Timbaland Is Standing With Suno. What Does That Mean For Creators?
In the future, every technology company will have a celebrity advisor.
The latest is Timbaland, who is working with the generative AI company Suno on “day-to-day product development and strategic creative direction,” according to a late-October announcement. Timbaland is a hip-hop and R&B icon — a star songwriter, an innovative producer and a compelling performer. (His performance at the June Songwriters Hall of Fame gala was stunning.) As much of a genius as Timbaland is, however, it seems reasonable to wonder where he’s going to find the time for software development.
It also seems reasonable to wonder whether Suno hired him for more than his vision. As Suno faces controversy and litigation from rightsholders arguing that AI companies need to license the music they use to train their software, Timbaland may be there to make a case that this doesn’t matter that much. (Neither Suno nor a representative for Timbaland would comment on the nature of Timbaland’s deal.) In other words, Timbaland is there to do for Suno what Limp Bizkit and Chuck D tried to do for Napster — position the company with users but against the majority of creators and rightsholders.
It seems like ancient history now, but within a month after Metallica sued Napster in April 2000, Limp Bizkit and Chuck D stood with the company against the band, Dr.
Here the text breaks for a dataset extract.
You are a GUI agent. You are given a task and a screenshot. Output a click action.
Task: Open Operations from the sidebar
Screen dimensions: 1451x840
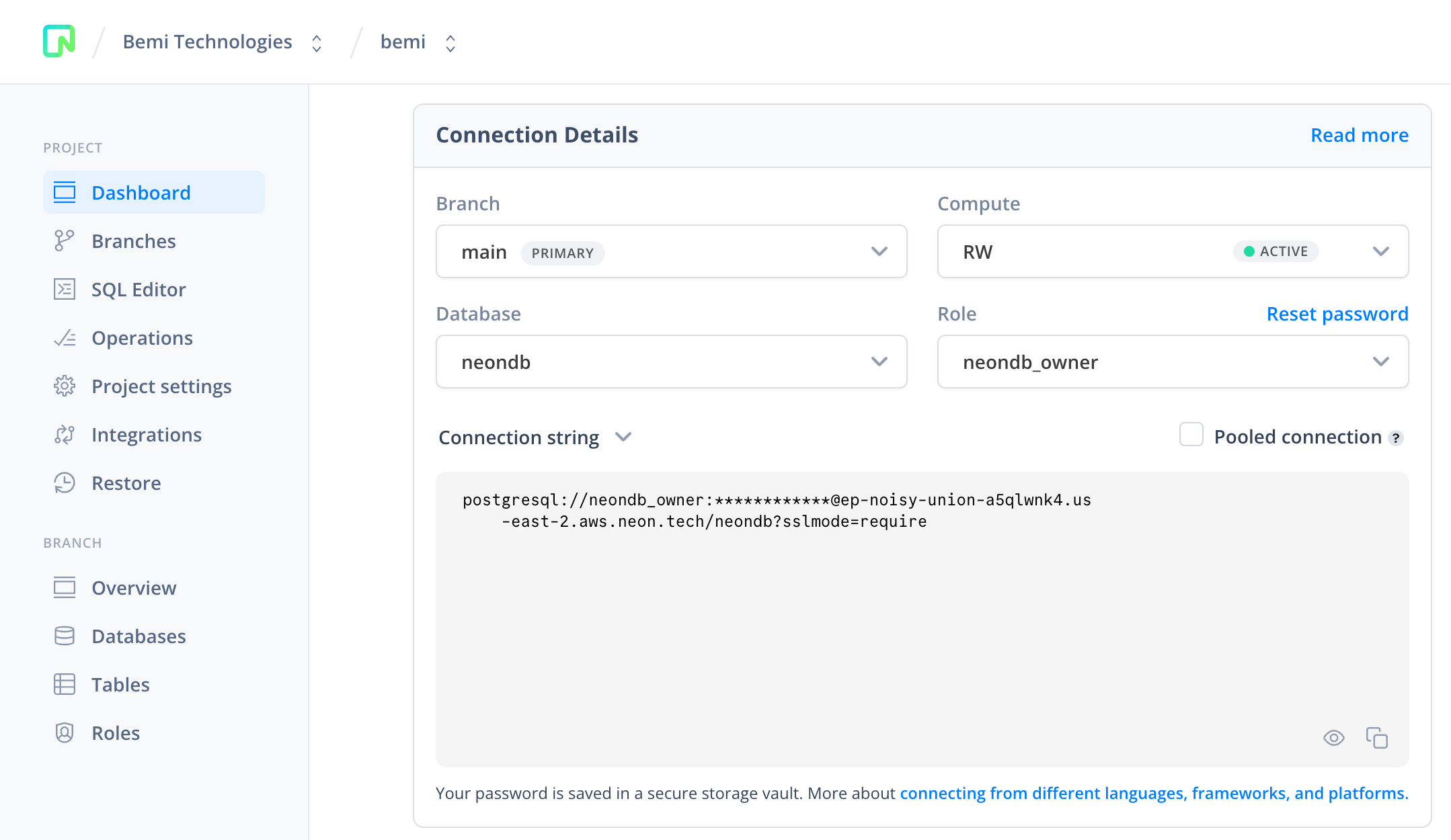pos(142,338)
Dre (who sued a few weeks later) and most of the music business. Limp Bizkit played a few weeks of Napster-sponsored free shows, and Bizkit frontman Fred Durst said the company offered fans a great way to sample albums before buying them. Around the same time, Chuck D wrote a New York Times op-ed supporting Napster and announced that he was working with the company on a contest. The company’s subsequent bankruptcy filing contained a reference to a payment to Chuck D for “the cost of speaking engagements and support,” according to Joseph Menn’s excellent All the Rave: The Rise and Fall of Shawn Fanning’s Napster.
Then, and perhaps now, the idea was to position a startup backed by venture capitalists as being on the side of artists. Suno is “the best tool of the future,” Timbaland has said. “It allows you to get any idea in your imagination out of your head.” Suno has already positioned itself as a disruptor, arguing in its response to the major label lawsuit that “What the major record labels really don’t want is competition.” Maybe. But the lawsuit is over Suno’s alleged ingestion of copyrighted recordings in order to train its software.
This kind of maneuvering isn’t so unusual. For decades, Silicon Valley has introduced innovations with a predictable strategy: Ask forgiveness instead of permission, then take political issues directly to users. This strategy, as much as the technology involved, allowed Uber and Airbnb to grow so big that it can be hard to remember that they are basically high-tech ways to get around local taxi and hotel regulations. Uber and Airbnb are essentially in the business of regulatory arbitrage — they face less regulation than their legacy-company competitors, so they often come out ahead. And they were able to stay in business at least partly because they very quickly grew too big to fail. No politician wants to be known for making it harder to book a car or a hotel.
Suno and other generative AI platforms are less problematic, because they would compete more fairly with other tools to make music. The only question is whether the company should compensate rightsholders — including, presumably, Timbaland himself. The lawsuit against Suno will get complicated — one of these AI cases could end up going to the Supreme Court. But creators who want to be compensated for the use of their work aren’t against AI music tools any more than Metallica was against digital distribution — they want to get paid for the use of their work.
At least one creator will almost certainly make a lot of money from Suno: Timbaland. And although it might look bad for him to be on the other side of the issue from most musicians, this has been a reliable way to make money. One of the big winners of the Early Digital Music Age — the 1999 introduction of Napster to the 2011 U.S. launch of Spotify — was Alanis Morissette.
Yes, really.
When MP3.com sponsored one of her tours, in 1999, Morissette invested $217,355 into early-stage shares of the company, which — well, it was never entirely clear how it would actually make money, but that address was really hot at the time. She made more than a million dollars selling only some of the stock.
At the same time, it’s worth remembering how these moves look years later. From a 2024 perspective, it seems smart that Metallica and Dr. Dre sued Napster, because that company’s demise paved the way for licensed, commercial streaming services. Cracker frontman David Lowery and Taylor Swift can also say they were on the right side of history when it comes to creators’ rights. In retrospect, Limp Bizkit and Chuck D seem a bit naive. Years from now, Timbaland, as talented as he is, may seem the same.